I pass out biz cards to my fellow classmates and any restaurant I go to, without being obnoxious.
I also purchased some good letterhead in case the opportunity arises to present a resume in person! I wish! The old-fashioned (and best, I think) way to get a job.

It helps to have a computer, of course, and a fax machine. BUT, believe me, it is not impossible to get access to the same even if you don't have at home. And of course, ALL these job search vehicle expenses are tax deductible, including all materials, transportation, etc.

If anyone wants any info about this, please email me.


----------



## chef1x (Dec 4, 2002)

Oh, and I might add to the above:

I check the websites of big restaurant/hotel corps. on a semi-weekly basis, because they sometimes have offerings you won't see elsewhere:
Aramark, Sodexho, Marriot, Wyndham, Sonesta. etc... Jean-Georges, BRGuest, Restaurant Assoc. and other similar that I can't even remember, all maintain some pretty spectacular web-sites where you can access job offerings.

Of course, word of mouth is best, but the above is a good alternative that we can't afford to just ignore.

I also am signed up with a "job-training" provider through the 9/11 Fund ( but there are many other similar programs available to anyone unemployed), and while they are geared mostly towards blue-collar/union stuff (plenty of restaurant work there!), they can help with things like resume writing, interview skills and more importantly, computer skills (excel spreadsheets are very important these days, no?).
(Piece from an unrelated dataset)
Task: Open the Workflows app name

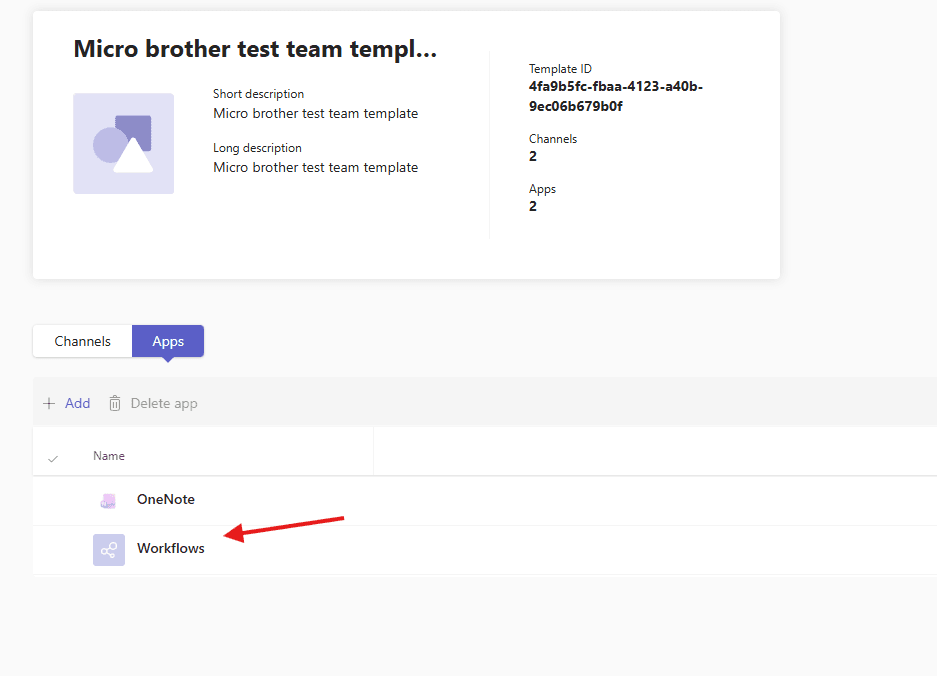Action: (171, 548)
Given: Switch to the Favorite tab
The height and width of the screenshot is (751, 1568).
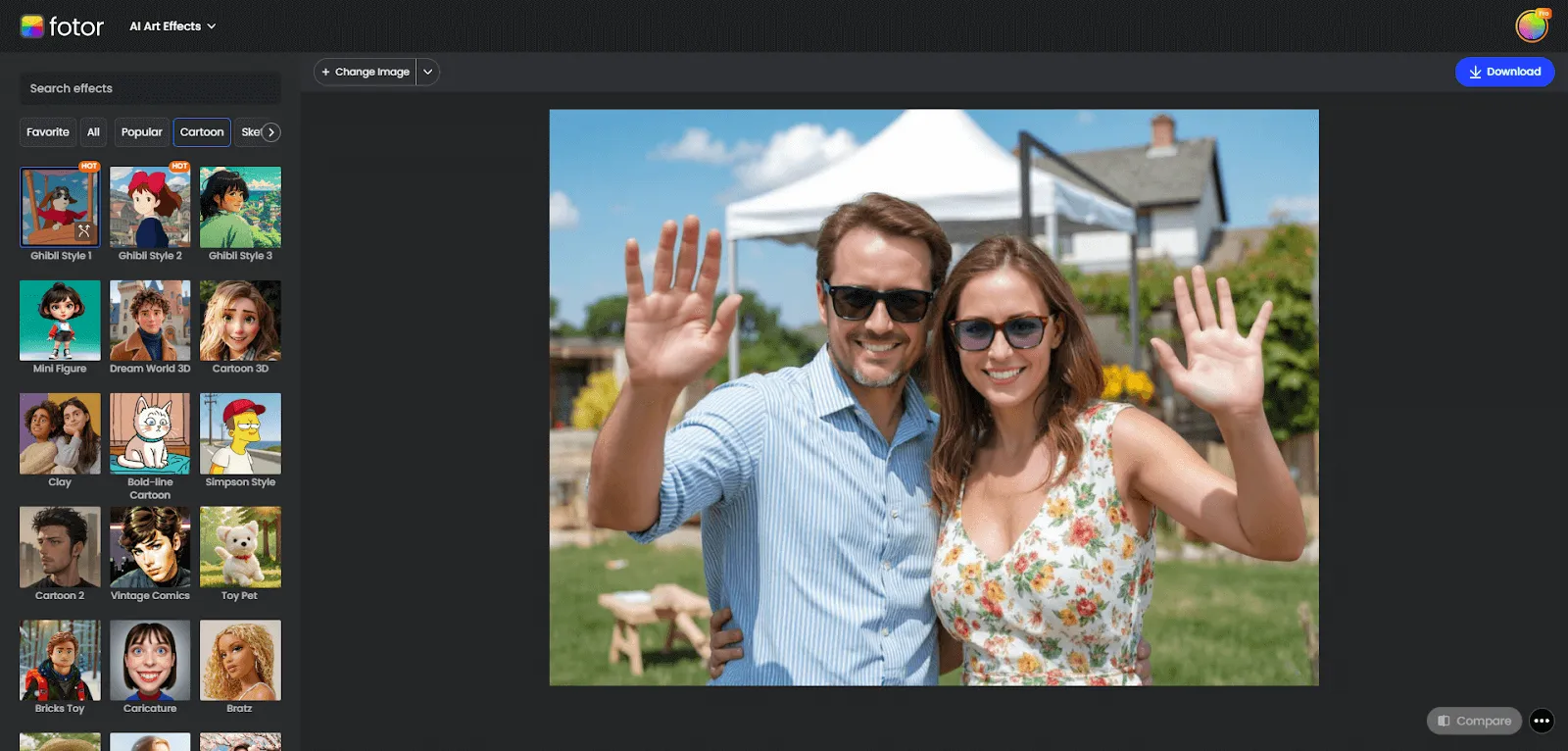Looking at the screenshot, I should tap(48, 132).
My counselor is pretty lame and I end up doing most of the paperwork for her, but they DID give me a big check to do things like:
buy new shoes, new shirt, haircut, resume paper, etc.
One funny story about them:
a job counselor called me at home to tell me about a job he was contacted about. It was for a "meat slicer" with the food service co. which has a contract with the American Stock Exchange. He wanted to know if "chefs" knew how to operate "meat slicers."
I smiled inwardly, cleared my throat, and said "why yes," chefs are generally trained to operate meat slicers! Hahaha....
He told me the job was $12/hr. would I be interested?
I thought about it. While I don't have any problem with any salary, I don't really wanna be slicing 200# of Boar's Head Ham all day!
I thanked him profusely, but reminded him that my unemployment check is bigger than that and it really wouldn't be wise to accept such a job.
He said, "but what happens when that runs out??"
I hadn't actually thought about that, but responded, " I guess I'll take my chances on that.."
He told me he wasn't even aware of current unemployment benefits. The last time he checked it was like $200/wk/max. I smiled again...what a cutie!
Anyway, he has contacted me a couple of times since then, and I actually went to interview for one occasion.....
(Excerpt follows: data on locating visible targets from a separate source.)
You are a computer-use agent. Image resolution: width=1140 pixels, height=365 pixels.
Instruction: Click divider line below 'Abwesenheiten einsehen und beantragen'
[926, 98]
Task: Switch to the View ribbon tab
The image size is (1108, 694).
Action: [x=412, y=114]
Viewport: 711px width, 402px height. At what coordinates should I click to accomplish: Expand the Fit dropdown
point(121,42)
The bottom line, people, is be humble, stick to your guns, your culinary roots and motivation and be open to anything!
:chef:


----------



## chef1x (Dec 4, 2002)

Brown Sugar,

You seem to have a similar geographical history as I do!
Surely you would know that in Brooklyn we don't have taxis, we take "car services." I took a "limo" into Manhattan ($14 + tip, same amount of time as subway, but far more conducive to a good interview ). Took the subway back with the rest of the working class grunts. Mission accomplished. No, I don't have a car, that's one reason I live here! Where are you in Brooklyn?


Chefboy, 
very interesting point.....
If I were currently employed, I would employ the same strategy. I would generally be FAR more comfortable in chef whites and chex than in a suit, thus my above dilemna.
I can tell you this though, and I didn't give it much thought before I posed the question here:

Once I had done my homework and studied every "professional" angle I could think of, 
the physical appearance stuff gave me a psychological edge that I never really paid attention to before. The suit, tie, spiffy shoes, manicure, pedicure (Yes!), hair cut, make you feel.....(how can I say it but thus!): 
that your Mise En Place is together and ready....
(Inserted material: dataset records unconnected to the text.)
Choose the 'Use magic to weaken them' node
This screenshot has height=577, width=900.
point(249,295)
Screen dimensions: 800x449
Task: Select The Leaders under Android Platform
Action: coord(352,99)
Before I interviewed with BRGuest, the last interview I went on was with a by-product of the Balducci food empire. I wore black jeans, an open-collar shirt, and arrived sweaty and late from the subway. Essentially, the interview location was a grocery store; very grimy actually, and the HR people were plainly dressed. However, it's a very high-profile, big $$, hi-volume operation and I regretted my non-chalance. Initially I was a little nervous and fidgety because it's an odd feeling being interviewed by people whose job is to interview people (as opposed to those who cook and operate restaurants)........ Once I got past that feeling and the fact that my fate with this company was doomed, I relaxed and had a great interview. Didn't bother to send a thank you note....... Lesson learned!!!!!!!!!

:chef:  :chef:


----------



## thebighat (Feb 21, 2001)

Anything you can do to keep you in the interviewer's mind is useful, and that's one of the things the thank you note is for. And it's even better if you can reference part of your conversation in it. They taught us at J&W to ask questions as if you already had the job...Who do I report to? When would I start? Psychological warfare. I learned recently you don't exclaim, when confronted by a rack oven you've never seen, "Oh, I've never used one of these."


----------



## brown sugar (Feb 27, 2003)

chef 1x,

i live in lovely bedford stuyvesant/stuyvesant hts, before that i lived in clinton hill. once again i clearly skimmed the posting as i read it as "your car" not "a car." 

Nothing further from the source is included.